**Study material**
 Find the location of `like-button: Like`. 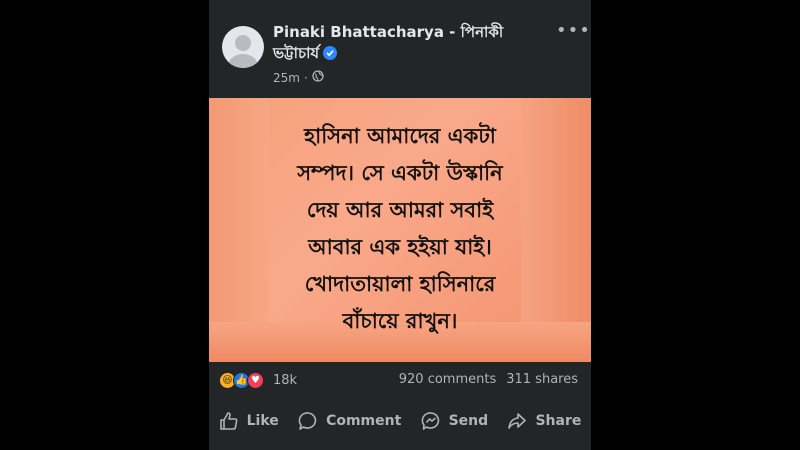

like-button: Like is located at coordinates (249, 421).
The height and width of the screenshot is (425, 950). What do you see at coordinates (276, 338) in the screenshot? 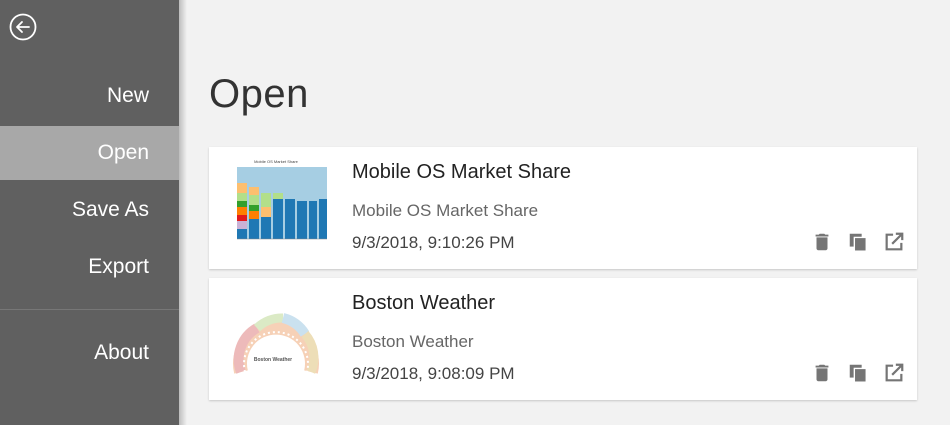
I see `chart-thumbnail: Boston Weather` at bounding box center [276, 338].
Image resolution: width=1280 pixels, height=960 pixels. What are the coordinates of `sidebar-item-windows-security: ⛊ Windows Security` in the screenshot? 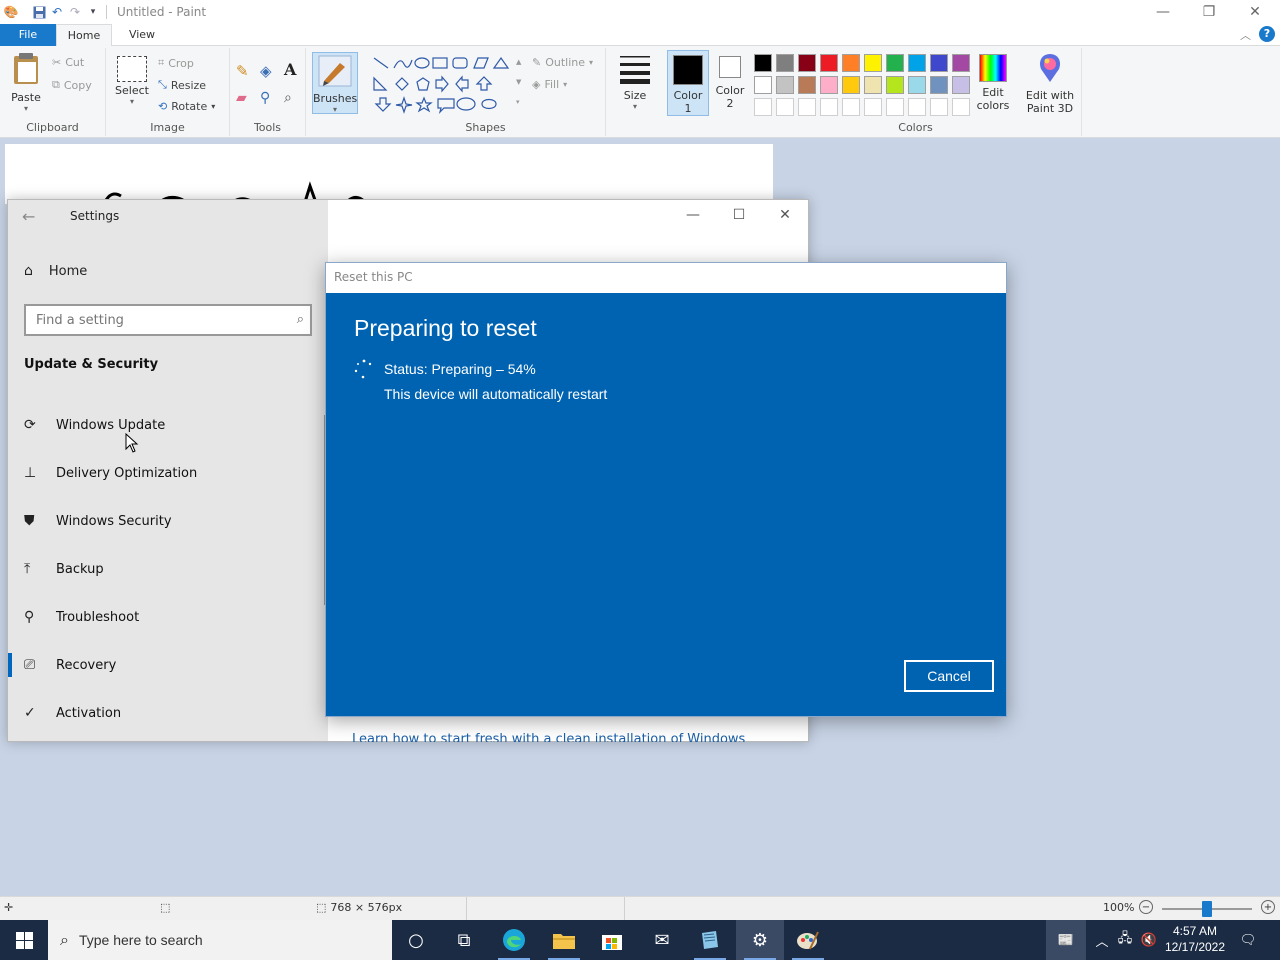 It's located at (168, 521).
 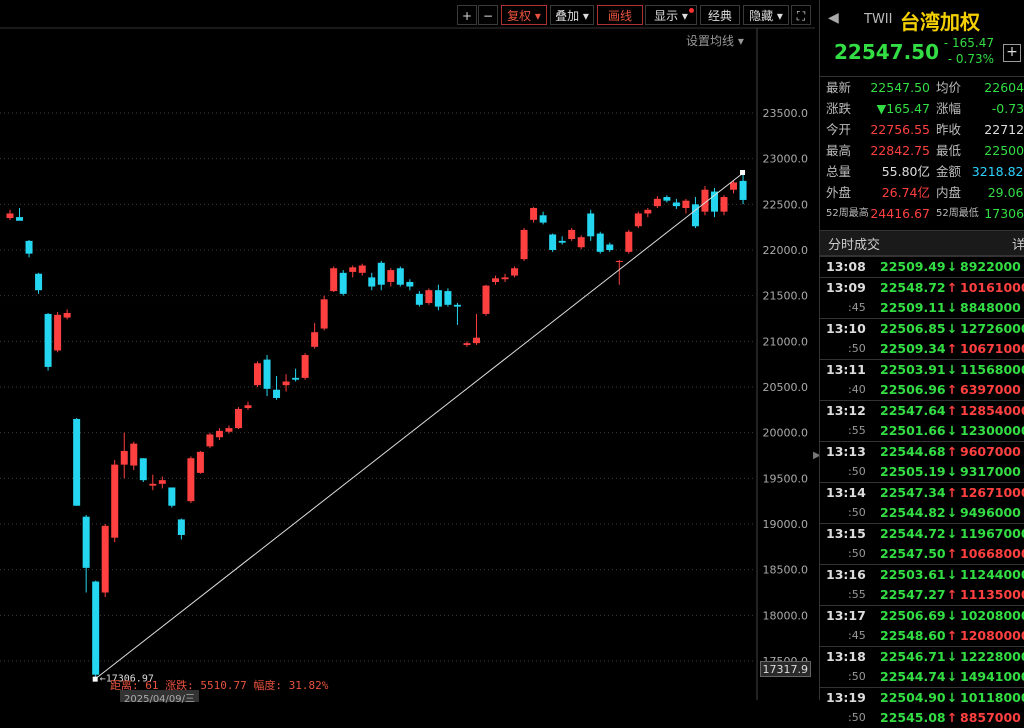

**Task goal**
Put the records into a JSON list of strings, one string per line with blank lines dropped, beginning at the line that has "The height and" and stopping after the line that has "center [276, 338].". Omit the pictures.

**Result for this task**
[
  "The height and width of the screenshot is (425, 950). What do you see at coordinates (276, 338) in the screenshot? ",
  "I see `chart-thumbnail: Boston Weather` at bounding box center [276, 338]."
]